2/ Est-ce que je refuse de partager (des éléments de « connaissance ») ?
   Je n’ai pas le souvenir d’avoir refusé un tel partage qui m’aurait été demandé. Le seul cas où quelque chose de similaire a pu me concerner est quand des amis aérophiles m’ont envoyé une image aéronautique tirée d’un livre en vente (à contenu sous copyright, interdit de « diffusion publique à titre gratuit »), me disant « garde-le pour toi, ne diffuse pas cette image », ce que j’ai respecté pour que personne ne soit trainé devant les tribunaux pour prétendu « vol de propriété intellectuelle ». Là, c’est le partage gratuit qui est interdit, par d’autres que moi (des auteurs professionnels, armés de juristes), et je ne fais qu’obéir sans refuser activement un partage légal.
3/ Est-ce que je veux garder pour moi (ce que j’ai de bien) ?
   J’ai effectivement créé des choses qui me semblent très majeures, mais ce n’est absolument pas du « savoir » au sens professoral (un ex jeune répéteur se mettant en position de faire répéter les nouveaux jeunes).

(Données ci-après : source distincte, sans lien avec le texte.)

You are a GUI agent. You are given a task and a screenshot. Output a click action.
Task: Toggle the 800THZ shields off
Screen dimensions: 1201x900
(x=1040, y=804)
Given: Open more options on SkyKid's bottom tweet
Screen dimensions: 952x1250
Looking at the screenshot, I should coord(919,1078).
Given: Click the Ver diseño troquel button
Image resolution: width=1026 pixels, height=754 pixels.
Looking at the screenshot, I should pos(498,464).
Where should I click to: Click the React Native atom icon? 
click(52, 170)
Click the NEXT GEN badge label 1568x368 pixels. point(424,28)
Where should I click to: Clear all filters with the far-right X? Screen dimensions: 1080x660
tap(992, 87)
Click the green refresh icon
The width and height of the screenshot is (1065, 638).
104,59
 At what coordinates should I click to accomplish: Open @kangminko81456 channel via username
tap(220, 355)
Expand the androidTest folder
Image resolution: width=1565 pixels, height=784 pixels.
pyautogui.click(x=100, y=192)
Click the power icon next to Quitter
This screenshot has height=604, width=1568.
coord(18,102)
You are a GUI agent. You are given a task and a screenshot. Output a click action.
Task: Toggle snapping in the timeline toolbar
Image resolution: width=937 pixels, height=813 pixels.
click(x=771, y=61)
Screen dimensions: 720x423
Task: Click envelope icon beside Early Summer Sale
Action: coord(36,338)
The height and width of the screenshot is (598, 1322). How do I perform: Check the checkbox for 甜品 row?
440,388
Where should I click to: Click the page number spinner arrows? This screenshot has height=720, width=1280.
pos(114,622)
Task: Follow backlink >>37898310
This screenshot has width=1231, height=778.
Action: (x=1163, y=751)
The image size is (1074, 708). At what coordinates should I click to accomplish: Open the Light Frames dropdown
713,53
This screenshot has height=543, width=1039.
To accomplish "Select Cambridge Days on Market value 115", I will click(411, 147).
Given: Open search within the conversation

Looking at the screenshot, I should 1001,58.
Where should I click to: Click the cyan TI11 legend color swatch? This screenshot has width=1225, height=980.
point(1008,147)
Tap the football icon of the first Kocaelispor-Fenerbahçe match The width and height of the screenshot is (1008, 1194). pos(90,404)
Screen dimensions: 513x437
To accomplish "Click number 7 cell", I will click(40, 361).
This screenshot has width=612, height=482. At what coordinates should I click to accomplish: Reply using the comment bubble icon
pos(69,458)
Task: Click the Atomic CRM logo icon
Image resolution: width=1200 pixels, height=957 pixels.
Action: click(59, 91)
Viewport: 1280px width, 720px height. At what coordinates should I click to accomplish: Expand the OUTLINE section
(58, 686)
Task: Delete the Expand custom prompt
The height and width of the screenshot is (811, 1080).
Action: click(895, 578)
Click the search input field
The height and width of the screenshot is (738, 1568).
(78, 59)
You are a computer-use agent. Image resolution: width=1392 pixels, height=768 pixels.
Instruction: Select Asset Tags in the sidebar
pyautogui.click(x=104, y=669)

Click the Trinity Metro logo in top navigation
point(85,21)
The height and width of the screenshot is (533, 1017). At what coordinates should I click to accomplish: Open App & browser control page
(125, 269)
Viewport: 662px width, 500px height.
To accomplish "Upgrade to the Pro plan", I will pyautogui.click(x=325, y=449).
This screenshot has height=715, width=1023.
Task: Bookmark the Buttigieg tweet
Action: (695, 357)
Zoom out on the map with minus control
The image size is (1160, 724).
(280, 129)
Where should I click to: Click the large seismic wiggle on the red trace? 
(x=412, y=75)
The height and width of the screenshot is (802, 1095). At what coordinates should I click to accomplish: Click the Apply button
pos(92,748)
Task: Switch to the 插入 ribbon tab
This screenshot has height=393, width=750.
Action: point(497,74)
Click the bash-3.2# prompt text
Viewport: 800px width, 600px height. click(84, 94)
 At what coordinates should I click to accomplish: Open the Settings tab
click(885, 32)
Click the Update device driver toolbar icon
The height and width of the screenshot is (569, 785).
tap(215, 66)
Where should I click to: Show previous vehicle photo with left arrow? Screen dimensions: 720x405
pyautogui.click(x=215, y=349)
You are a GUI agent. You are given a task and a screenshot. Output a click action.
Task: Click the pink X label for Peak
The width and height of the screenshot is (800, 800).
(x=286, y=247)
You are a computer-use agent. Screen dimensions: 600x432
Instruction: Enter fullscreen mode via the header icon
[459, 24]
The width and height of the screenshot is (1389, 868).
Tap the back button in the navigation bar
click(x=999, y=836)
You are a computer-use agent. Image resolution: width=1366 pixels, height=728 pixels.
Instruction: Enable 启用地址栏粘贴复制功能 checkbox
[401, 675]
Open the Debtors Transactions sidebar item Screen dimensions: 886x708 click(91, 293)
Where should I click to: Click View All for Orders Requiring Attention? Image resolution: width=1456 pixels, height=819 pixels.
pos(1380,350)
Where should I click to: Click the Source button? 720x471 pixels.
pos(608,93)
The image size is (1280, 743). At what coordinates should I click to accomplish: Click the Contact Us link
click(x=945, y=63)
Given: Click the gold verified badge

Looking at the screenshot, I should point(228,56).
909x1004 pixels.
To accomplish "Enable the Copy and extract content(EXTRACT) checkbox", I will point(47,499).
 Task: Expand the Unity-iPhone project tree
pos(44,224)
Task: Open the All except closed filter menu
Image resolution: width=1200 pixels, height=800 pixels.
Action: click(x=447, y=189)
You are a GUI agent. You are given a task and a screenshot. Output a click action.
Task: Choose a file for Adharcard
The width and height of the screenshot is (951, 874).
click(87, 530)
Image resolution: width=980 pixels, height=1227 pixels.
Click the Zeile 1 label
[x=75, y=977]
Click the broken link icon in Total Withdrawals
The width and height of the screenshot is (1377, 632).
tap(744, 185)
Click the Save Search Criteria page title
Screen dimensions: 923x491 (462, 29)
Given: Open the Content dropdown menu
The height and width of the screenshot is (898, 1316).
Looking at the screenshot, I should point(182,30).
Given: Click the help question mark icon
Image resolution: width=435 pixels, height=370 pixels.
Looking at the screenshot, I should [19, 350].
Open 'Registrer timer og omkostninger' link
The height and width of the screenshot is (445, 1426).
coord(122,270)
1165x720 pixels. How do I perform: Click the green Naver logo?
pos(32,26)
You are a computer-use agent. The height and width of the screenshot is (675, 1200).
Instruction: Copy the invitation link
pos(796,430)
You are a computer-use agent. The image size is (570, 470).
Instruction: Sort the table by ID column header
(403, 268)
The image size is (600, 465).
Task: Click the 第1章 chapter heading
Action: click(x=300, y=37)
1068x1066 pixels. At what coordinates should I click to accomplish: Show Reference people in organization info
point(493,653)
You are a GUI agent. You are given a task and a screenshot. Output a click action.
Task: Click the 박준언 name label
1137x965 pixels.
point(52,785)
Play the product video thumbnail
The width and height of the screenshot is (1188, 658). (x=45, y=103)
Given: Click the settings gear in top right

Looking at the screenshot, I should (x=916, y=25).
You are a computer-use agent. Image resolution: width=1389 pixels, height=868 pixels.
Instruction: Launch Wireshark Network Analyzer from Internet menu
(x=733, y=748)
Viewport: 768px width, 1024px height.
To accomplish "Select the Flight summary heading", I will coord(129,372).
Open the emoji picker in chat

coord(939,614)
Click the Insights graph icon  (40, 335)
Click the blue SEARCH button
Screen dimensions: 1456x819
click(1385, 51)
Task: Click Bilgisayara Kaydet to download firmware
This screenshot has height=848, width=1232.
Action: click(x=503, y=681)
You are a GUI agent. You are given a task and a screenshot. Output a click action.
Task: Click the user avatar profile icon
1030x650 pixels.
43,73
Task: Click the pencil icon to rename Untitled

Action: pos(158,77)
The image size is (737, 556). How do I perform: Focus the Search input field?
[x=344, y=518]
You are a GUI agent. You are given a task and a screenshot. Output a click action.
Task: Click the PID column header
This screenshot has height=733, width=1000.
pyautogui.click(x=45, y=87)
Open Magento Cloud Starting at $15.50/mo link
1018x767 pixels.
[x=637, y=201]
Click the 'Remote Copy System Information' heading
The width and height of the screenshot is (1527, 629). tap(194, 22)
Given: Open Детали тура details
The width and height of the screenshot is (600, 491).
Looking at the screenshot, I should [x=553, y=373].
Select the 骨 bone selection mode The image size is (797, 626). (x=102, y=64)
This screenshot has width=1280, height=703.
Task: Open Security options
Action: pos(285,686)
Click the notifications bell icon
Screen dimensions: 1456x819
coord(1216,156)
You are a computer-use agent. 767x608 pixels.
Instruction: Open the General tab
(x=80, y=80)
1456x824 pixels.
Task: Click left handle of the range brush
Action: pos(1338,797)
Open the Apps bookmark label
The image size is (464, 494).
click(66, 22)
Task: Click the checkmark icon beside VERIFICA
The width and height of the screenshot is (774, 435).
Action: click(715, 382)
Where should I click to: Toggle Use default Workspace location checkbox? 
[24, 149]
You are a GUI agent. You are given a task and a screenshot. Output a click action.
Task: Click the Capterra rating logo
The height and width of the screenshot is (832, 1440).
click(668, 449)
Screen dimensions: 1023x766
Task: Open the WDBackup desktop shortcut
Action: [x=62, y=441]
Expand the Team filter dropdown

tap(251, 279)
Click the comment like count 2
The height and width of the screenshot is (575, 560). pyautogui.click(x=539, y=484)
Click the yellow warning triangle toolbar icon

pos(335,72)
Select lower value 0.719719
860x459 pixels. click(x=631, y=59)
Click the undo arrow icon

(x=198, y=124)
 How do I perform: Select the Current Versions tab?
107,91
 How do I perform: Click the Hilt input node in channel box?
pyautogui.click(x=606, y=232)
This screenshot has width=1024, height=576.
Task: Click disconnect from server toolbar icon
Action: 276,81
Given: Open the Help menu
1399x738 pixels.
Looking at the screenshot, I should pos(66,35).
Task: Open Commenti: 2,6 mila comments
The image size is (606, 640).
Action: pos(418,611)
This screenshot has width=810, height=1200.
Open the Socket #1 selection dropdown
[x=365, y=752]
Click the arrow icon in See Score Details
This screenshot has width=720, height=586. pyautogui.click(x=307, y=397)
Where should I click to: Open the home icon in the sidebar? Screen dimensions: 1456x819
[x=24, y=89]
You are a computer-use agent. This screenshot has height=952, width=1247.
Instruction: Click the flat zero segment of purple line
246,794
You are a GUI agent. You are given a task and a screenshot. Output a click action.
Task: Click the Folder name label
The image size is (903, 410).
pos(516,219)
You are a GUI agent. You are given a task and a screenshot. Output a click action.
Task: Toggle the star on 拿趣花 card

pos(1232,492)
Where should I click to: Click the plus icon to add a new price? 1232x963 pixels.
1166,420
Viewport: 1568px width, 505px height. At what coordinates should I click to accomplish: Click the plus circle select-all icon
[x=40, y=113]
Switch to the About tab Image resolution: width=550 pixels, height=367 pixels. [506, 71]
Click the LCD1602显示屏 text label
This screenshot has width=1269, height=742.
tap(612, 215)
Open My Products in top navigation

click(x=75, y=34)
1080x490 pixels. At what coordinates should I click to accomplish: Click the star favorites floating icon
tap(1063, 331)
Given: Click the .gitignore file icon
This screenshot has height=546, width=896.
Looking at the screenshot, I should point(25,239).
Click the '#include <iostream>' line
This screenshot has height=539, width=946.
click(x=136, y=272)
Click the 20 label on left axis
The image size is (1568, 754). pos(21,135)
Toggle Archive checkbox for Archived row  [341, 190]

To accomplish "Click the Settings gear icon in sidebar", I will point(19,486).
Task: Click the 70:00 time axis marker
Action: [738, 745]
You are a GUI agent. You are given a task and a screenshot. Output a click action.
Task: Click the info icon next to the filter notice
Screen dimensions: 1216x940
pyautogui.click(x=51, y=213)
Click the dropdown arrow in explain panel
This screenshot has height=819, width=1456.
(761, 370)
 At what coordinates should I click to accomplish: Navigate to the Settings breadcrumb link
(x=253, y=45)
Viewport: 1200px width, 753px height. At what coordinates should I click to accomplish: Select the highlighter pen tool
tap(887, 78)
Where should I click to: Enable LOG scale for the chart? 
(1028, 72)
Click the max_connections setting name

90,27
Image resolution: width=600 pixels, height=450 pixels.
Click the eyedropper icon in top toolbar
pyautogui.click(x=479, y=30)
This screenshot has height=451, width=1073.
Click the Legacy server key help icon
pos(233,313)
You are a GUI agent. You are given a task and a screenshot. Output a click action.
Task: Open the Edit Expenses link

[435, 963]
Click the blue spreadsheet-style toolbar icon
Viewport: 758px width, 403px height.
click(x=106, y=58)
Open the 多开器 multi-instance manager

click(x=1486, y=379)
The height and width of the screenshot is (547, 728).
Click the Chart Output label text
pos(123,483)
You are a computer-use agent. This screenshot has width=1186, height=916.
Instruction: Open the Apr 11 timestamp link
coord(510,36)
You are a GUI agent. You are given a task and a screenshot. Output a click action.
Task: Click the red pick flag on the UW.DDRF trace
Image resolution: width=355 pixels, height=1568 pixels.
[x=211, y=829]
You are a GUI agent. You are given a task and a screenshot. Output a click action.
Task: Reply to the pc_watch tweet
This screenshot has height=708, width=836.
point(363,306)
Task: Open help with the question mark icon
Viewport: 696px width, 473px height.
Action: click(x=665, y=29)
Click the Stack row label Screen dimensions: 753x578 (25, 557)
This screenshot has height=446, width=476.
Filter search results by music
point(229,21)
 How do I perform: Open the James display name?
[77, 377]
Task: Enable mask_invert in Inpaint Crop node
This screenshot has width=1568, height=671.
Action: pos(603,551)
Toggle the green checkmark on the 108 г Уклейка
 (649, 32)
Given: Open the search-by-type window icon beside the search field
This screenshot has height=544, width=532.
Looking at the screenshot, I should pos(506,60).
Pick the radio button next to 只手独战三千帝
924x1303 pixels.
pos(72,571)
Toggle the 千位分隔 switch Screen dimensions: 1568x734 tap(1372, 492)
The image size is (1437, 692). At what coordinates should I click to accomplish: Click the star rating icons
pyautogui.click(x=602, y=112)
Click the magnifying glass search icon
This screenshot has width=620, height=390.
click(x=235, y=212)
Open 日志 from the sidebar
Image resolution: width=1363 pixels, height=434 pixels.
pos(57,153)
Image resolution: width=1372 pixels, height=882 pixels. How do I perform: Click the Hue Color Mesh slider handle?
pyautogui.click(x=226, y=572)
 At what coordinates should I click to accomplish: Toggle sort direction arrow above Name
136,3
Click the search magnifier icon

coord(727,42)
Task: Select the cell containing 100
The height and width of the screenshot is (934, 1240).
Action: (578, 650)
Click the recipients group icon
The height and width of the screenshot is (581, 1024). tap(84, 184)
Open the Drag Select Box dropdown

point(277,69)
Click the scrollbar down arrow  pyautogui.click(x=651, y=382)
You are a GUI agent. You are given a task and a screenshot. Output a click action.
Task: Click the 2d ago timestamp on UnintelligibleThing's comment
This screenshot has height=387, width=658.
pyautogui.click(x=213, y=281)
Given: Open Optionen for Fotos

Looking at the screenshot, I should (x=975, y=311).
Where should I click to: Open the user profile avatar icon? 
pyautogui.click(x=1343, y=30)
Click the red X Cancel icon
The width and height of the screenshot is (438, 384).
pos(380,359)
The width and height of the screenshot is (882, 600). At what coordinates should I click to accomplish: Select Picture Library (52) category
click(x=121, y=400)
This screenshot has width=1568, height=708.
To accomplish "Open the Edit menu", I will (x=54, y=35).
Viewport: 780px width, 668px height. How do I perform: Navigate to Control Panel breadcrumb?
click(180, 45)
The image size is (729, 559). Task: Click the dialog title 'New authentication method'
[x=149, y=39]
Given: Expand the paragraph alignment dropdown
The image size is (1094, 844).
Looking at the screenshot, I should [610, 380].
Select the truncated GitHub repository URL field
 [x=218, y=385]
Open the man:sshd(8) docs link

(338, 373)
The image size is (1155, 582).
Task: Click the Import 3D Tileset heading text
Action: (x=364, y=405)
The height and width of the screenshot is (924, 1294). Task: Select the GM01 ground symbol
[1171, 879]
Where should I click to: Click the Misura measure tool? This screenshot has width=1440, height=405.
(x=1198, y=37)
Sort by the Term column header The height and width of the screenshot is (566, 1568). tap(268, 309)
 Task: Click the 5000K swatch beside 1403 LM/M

Non, j’ai inventé, prouvé pour la première fois (semble-t-il), plusieurs éléments me semblant très notables. Cela concerne ma philosophie de scepticisme égocentrique gentil (réfutant l’esprit cartésien et la science, inventant une troisième idée de la mort après religions et matérialisme athée, résolvant le paradoxe de l’œuf et la poule, etc.), mon développement d’un indice de linéarité relatif (en chromatographie liquide et autre), ma réfutation de la formule d’ « écart-type estimé sans connaître l’effectif de la population », l’estimation corrigée aux bornes du Nombre le Plus Probable (en microbiologie alimentaire), la réfutation de la non-dangerosité prouvée du nuage de Lubrizol, la réfutation de la preuve de la causalité du CO2 anthropique dans le réchauffement climatique, etc. Comme autant d’ajouts personnels à (ce qui pourrait pompeusement être désigné comme) la Connaissance Humaine. Mais… loin de garder ça pour moi en secret, j’en ai fait des livres gratuits et des sites Internet, pour le mettre à la disposition de qui serait intéressé ; c’est une forme de partage, mais simplement proposé (pour débat ou contre-invalidation éventuelle), pas imposé façon professorale (pour récitation). J’en ai aussi parlé sur des forums Internet, avant d’arrêter, sous les insultes féroces des partisans des professeurs et experts, criminalisant (sans examen de pertinence) toute remise en question du « savoir » en place, dominant (croyance claironnant constituer Le Savoir).
   Bref, que j’aie du savoir n’est pas certain, que je refuse de partager (sur le plan des pensées) est le contraire de la situation, me condamnant pour oser apporter quelque chose de grand et neuf, immense (avec milliers de milliards d’€ à la clé pour le CO2, donc certes inadmissible de toucher au dogme, même faux). Bref, je ne suis pas du tout en position professorale : je ne revendique pas l’autorité sur les apprenants (puisque je doute de moi-même savoir), et je n’obéis pas aux formateurs d’enseignants (à diktats souvent faux, interdits d’invalidation logico-mathématique).